Após 20 dias no Rio de Janeiro para a cobertura das Olimpíadas, a volta à rotina do cotidiano esportivo brasileiro desinflado dos megaeventos é um tanto quanto dura. A retomada do futebol insosso de meio de semana (São Paulo e Flamengo que o digam), as ações de marca praticamente inexistentes nos estádios, a falta de engajamento da mídia na cobertura de esportes em geral, tudo vai aos poucos nos recolocando de volta às dificuldades do dia-a-dia.

Mas, na batalha de tentar tirar algo de bom do que foram os Jogos Olímpicos, muito provavelmente a NBA terá alguns pontos de vantagem em relação aos demais esportes e ligas. A liga americana de basquete apostou no conceito da NBA House no Rio. Montou um espaço no Boulevard Olímpico, atraiu parceiros comerciais e, acima de tudo, criou um “parque de diversões” do basquete para o torcedor que não estava dentro dos Jogos.

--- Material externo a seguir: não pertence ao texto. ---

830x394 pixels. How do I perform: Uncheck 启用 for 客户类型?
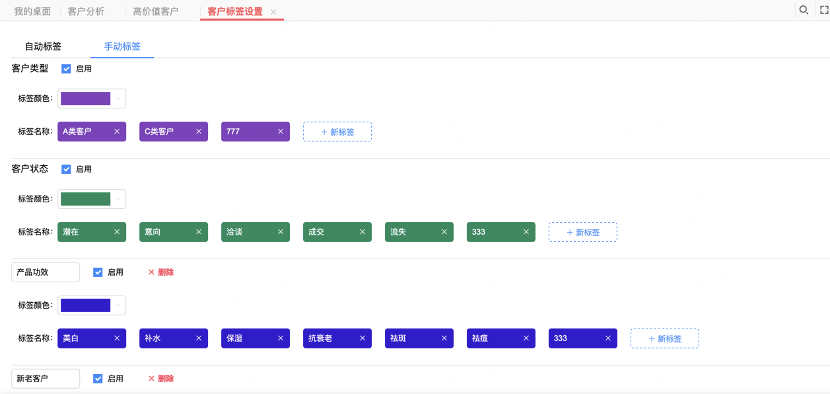66,68
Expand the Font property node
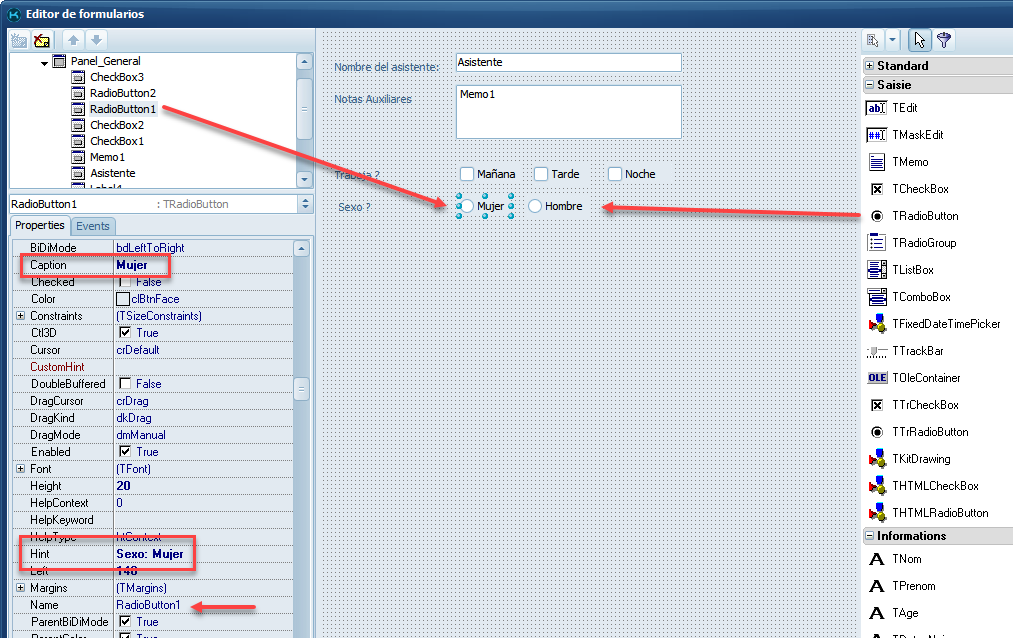Viewport: 1013px width, 638px height. [x=20, y=469]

A casa recebeu 80 mil pessoas, ante uma expectativa de 50 mil (leia os detalhes aqui). Mas, mais do que receber gente e vender produto, a NBA usou o relacionamento com o torcedor para conhecer um pouco mais sobre ele.

O maior legado que existe na casa montada pela liga foi pegar dados de contato desses torcedores. Saber como e quando eles assistem ao basquete, de que forma tem interesse em ver os jogos da NBA, se curte também o basquete local, etc.

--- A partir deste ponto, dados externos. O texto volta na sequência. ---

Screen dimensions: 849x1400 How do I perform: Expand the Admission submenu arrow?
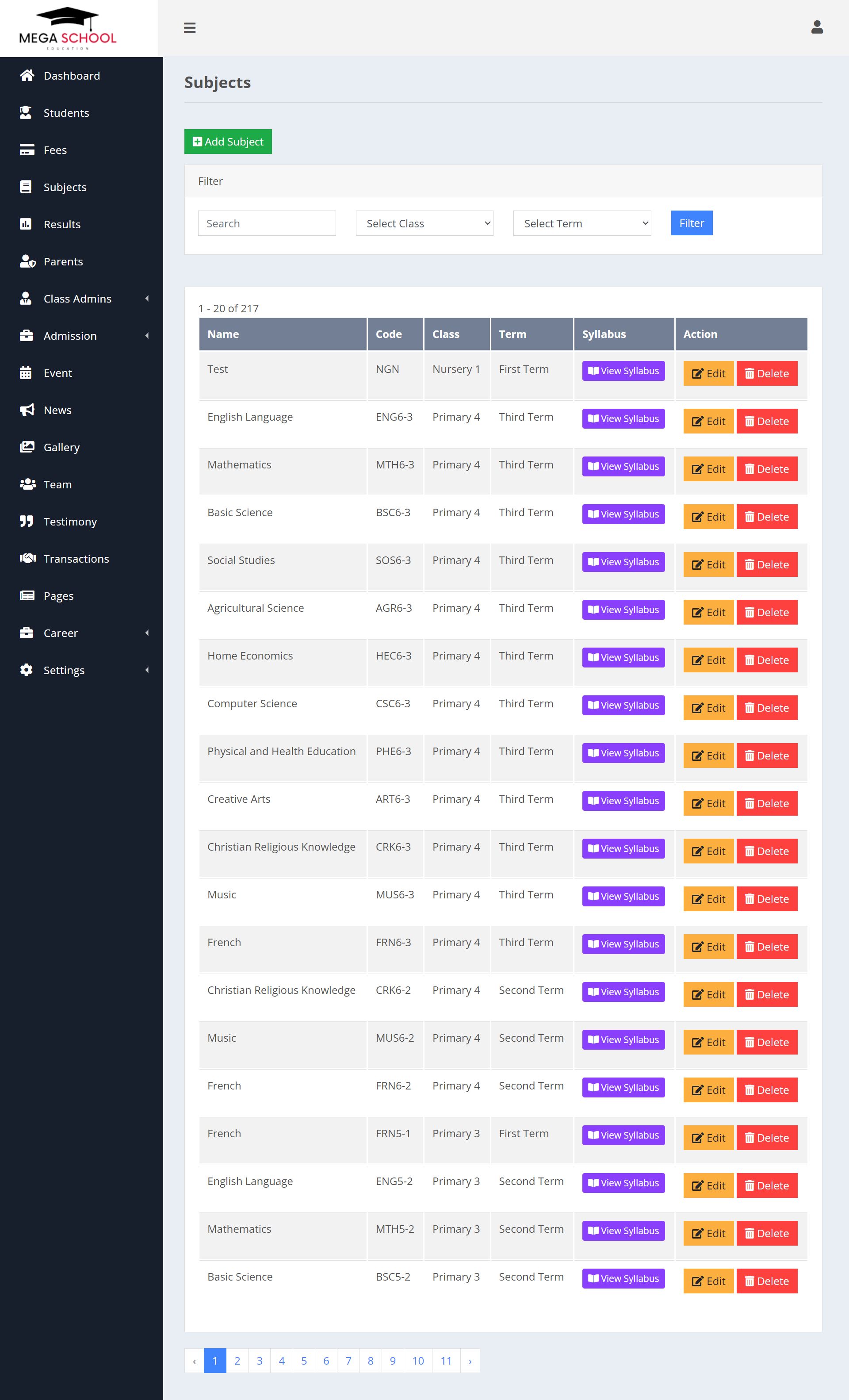click(x=146, y=336)
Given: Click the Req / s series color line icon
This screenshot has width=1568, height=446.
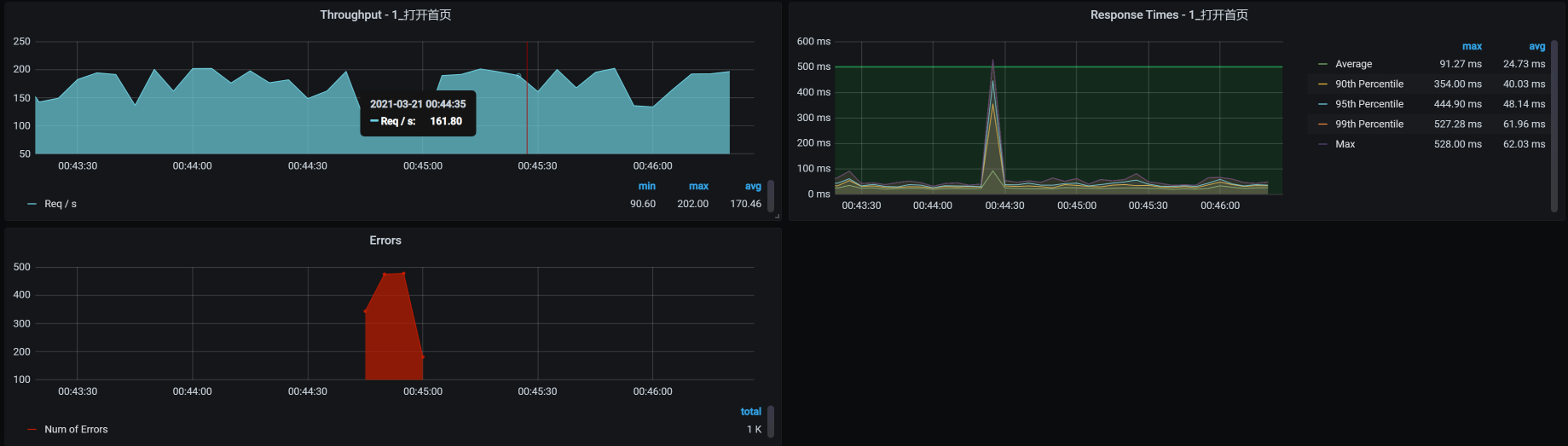Looking at the screenshot, I should click(x=32, y=204).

Ter acesso a informação de qualidade é vital para que as marcas possam entender melhor como explorar o esporte. A NBA soube criar um espaço de relacionamento não apenas para o torcedor se divertir no Rio, mas para gerar vendas e, mais além, conhecer melhor seus hábitos de consumo.

O maior problema que existe hoje quando uma entidade esportiva tenta vender algum projeto no Brasil é que quase nunca ela sabe apresentar uma solução de negócios para o patrocinador. Sem conhecer o seu cliente, a modalidade aponta a exposição de marca que gera e o histórico de conquistas, sem perceber que o real valor não é o que ela foi, mas o que ela pode gerar para o parceiro comercial.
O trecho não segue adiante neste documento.